Ein Leuchtturm bei DIN ist die „Circular Economy“ – die Kreislaufwirtschaft. Dahinter steckt das Ziel, ein System geschlossener Kreisläufe aufzubauen sowie Produkte und Ressourcen bestmöglich entlang der Wertschöpfungskette zu nutzen. Wirtschaften im Kreislauf bedeutet, Ressourcen möglichst lange wiederzuverwenden, Abfall zu vermeiden, langlebige Produkte zu entwickeln und am Ende des Lebenszyklus alles konsequent zu recyclen. Benjamin Hein ist als Geschäftsfeldentwickler Kreislaufwirtschaft erster Ansprechpartner für dieses Thema bei DIN und kümmert sich seit dem 1. August um die Vernetzung der bereits aktiven Stakeholder mit neuen Expertenkreisen, um so auch zusätzlich die Kundenperspektive auf die Kreislaufwirtschaft zu stärken. Zum Thema „Circular Economy“ wurde kürzlich das internationale technische Komitee ISO/TC 323 gegründet.

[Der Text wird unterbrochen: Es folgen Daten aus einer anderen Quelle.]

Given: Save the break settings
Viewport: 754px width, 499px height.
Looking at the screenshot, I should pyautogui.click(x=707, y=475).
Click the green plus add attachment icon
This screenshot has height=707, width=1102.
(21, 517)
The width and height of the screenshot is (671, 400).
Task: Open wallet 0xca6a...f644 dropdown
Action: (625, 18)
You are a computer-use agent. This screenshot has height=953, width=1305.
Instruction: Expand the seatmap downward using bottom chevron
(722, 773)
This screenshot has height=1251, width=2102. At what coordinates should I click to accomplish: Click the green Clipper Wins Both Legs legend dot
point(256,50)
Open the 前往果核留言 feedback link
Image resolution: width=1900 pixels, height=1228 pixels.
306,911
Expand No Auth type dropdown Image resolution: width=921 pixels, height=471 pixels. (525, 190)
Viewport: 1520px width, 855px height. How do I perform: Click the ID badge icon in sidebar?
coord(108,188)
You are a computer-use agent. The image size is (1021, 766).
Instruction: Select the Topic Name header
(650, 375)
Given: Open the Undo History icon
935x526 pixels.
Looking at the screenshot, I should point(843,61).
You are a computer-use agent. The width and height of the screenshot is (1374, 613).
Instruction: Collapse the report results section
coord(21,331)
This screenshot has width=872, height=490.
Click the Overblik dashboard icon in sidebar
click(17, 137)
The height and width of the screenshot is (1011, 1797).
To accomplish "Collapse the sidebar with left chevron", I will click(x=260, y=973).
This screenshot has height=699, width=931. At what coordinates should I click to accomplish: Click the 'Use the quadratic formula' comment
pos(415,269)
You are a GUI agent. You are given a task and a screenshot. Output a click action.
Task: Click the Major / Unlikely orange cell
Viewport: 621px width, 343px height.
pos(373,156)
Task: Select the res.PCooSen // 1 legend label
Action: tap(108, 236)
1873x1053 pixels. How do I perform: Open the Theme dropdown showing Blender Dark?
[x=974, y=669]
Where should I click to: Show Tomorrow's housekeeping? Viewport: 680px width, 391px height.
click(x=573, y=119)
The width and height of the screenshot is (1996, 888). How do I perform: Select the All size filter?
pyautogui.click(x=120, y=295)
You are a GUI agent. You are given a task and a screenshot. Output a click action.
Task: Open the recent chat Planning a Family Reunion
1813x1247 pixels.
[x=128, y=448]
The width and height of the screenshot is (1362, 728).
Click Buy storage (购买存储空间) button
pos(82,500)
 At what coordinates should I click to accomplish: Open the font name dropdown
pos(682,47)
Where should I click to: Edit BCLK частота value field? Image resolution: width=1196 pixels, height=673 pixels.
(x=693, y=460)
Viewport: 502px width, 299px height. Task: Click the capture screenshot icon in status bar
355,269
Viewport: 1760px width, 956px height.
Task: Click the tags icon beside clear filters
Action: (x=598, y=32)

Hier, wie auch im DIN-Arbeitskreis „Circular Economy“, sollen Normen zur Erarbeitung von Anforderungen, Rahmenbedingungen, Leitlinien und Hilfsmitteln im Zusammenhang mit Kreislaufwirtschaftsprojekten erarbeitet werden. Auf europäischer Ebene gibt es zudem diverse Projekte, in denen die Normungsorganisationen eng mit der Europäischen Kommission zusammenarbeiten. Ein Beispiel ist die Erarbeitung von Normen zur Materialeffizienz für energierelevante Produkte.
„Nachhaltige Entwicklung ist eine Gemeinschaftsaufgabe“
CHRISTOPH WINTERHALTER
Aber: Normung erfolgt nicht im isolierten Raum. So wie die nachhaltige Entwicklung ist auch Normung eine Gemeinschaftsaufgabe, deren Bewältigung Partnerschaften bedarf. Das Normungssystem basiert auf der Beteiligung aller Stakeholder, nicht nur der Wirtschaft oder der Wissenschaft und Forschung, sondern auch des Umwelt- oder Verbraucherschutzes und der öffentlichen Hand. Entscheidungen sollen im Konsens getroffen werden und es gibt Mechanismen, die sicherstellen, dass die Bedürfnisse aller Marktteilnehmer Berücksichtigung finden können.
DIN legt zudem großen Wert auf eine partnerschaftliche Zusammenarbeit mit der Politik. Denn Normen entlasten und unterstützen die staatliche Regelsetzung. In vielen Rechtsbereichen – beispielsweise im Umweltrecht – ist eine regelrechte Symbiose aus Gesetzen und technischen Regeln entstanden. Diese erfolgreiche Zusammenarbeit gilt es, zu bewahren und im Sinne einer nachhaltigen Entwicklung fortzuführen.
Christoph Winterhalter
ist Vorstandsvorsitzender von DIN und seit Januar 2022 zusätzlich Vice President Policy der internationalen Normungsorganisation ISO.